What is expected — The records that follow must be printed exactly as they are.
╭─ Provided data
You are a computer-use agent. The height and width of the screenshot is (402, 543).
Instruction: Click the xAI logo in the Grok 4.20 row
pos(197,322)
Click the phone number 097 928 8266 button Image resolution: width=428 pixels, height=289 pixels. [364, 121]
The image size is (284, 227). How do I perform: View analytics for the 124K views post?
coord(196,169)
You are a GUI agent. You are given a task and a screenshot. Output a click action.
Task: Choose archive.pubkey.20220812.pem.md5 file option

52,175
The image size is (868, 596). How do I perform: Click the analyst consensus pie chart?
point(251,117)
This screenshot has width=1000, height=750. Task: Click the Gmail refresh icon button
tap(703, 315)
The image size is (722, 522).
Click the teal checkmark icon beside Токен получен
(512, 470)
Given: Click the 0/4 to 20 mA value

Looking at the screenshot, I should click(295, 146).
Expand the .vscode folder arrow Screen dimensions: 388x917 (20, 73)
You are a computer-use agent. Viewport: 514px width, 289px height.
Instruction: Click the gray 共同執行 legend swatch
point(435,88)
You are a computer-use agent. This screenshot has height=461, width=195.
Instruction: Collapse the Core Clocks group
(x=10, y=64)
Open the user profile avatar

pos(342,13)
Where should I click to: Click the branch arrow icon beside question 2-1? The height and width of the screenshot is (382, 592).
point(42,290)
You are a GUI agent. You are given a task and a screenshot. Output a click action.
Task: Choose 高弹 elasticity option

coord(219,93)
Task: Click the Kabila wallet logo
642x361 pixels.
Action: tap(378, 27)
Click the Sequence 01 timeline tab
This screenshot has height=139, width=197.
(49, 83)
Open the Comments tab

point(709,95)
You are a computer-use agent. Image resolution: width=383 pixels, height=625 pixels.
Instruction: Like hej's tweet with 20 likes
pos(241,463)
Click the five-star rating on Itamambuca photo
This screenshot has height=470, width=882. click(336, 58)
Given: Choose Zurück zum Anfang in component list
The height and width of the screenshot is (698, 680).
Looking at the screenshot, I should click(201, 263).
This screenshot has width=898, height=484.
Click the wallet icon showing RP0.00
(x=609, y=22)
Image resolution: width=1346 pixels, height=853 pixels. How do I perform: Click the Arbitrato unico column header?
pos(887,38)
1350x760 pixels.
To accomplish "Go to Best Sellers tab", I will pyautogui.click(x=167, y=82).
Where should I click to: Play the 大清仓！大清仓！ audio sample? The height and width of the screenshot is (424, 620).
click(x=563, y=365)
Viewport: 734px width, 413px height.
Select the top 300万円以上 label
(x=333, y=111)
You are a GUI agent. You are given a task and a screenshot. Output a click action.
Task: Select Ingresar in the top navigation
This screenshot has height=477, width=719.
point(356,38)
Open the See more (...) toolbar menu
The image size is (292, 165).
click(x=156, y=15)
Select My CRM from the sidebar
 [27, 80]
╰─
Task result —
You are a computer-use agent. The height and width of the screenshot is (402, 543).
Instruction: Click the xAI logo in the Grok 4.20 row
pos(197,322)
Click the phone number 097 928 8266 button Image resolution: width=428 pixels, height=289 pixels. [364, 121]
The image size is (284, 227). How do I perform: View analytics for the 124K views post?
coord(196,169)
You are a GUI agent. You are given a task and a screenshot. Output a click action.
Task: Choose archive.pubkey.20220812.pem.md5 file option

52,175
The image size is (868, 596). How do I perform: Click the analyst consensus pie chart?
point(251,117)
This screenshot has width=1000, height=750. Task: Click the Gmail refresh icon button
tap(703, 315)
The image size is (722, 522).
Click the teal checkmark icon beside Токен получен
(512, 470)
Given: Click the 0/4 to 20 mA value

Looking at the screenshot, I should click(295, 146).
Expand the .vscode folder arrow Screen dimensions: 388x917 (20, 73)
You are a computer-use agent. Viewport: 514px width, 289px height.
Instruction: Click the gray 共同執行 legend swatch
point(435,88)
You are a computer-use agent. This screenshot has height=461, width=195.
Instruction: Collapse the Core Clocks group
(x=10, y=64)
Open the user profile avatar

pos(342,13)
Where should I click to: Click the branch arrow icon beside question 2-1? The height and width of the screenshot is (382, 592).
point(42,290)
You are a GUI agent. You are given a task and a screenshot. Output a click action.
Task: Choose 高弹 elasticity option

coord(219,93)
Task: Click the Kabila wallet logo
642x361 pixels.
Action: tap(378, 27)
Click the Sequence 01 timeline tab
This screenshot has height=139, width=197.
(49, 83)
Open the Comments tab

point(709,95)
You are a computer-use agent. Image resolution: width=383 pixels, height=625 pixels.
Instruction: Like hej's tweet with 20 likes
pos(241,463)
Click the five-star rating on Itamambuca photo
This screenshot has height=470, width=882. click(336, 58)
Given: Choose Zurück zum Anfang in component list
The height and width of the screenshot is (698, 680).
Looking at the screenshot, I should click(201, 263).
This screenshot has width=898, height=484.
Click the wallet icon showing RP0.00
(x=609, y=22)
Image resolution: width=1346 pixels, height=853 pixels. How do I perform: Click the Arbitrato unico column header?
pos(887,38)
1350x760 pixels.
To accomplish "Go to Best Sellers tab", I will pyautogui.click(x=167, y=82).
Where should I click to: Play the 大清仓！大清仓！ audio sample? The height and width of the screenshot is (424, 620).
click(x=563, y=365)
Viewport: 734px width, 413px height.
Select the top 300万円以上 label
(x=333, y=111)
You are a GUI agent. You are given a task and a screenshot. Output a click action.
Task: Select Ingresar in the top navigation
This screenshot has height=477, width=719.
point(356,38)
Open the See more (...) toolbar menu
The image size is (292, 165).
click(x=156, y=15)
Select My CRM from the sidebar
 [27, 80]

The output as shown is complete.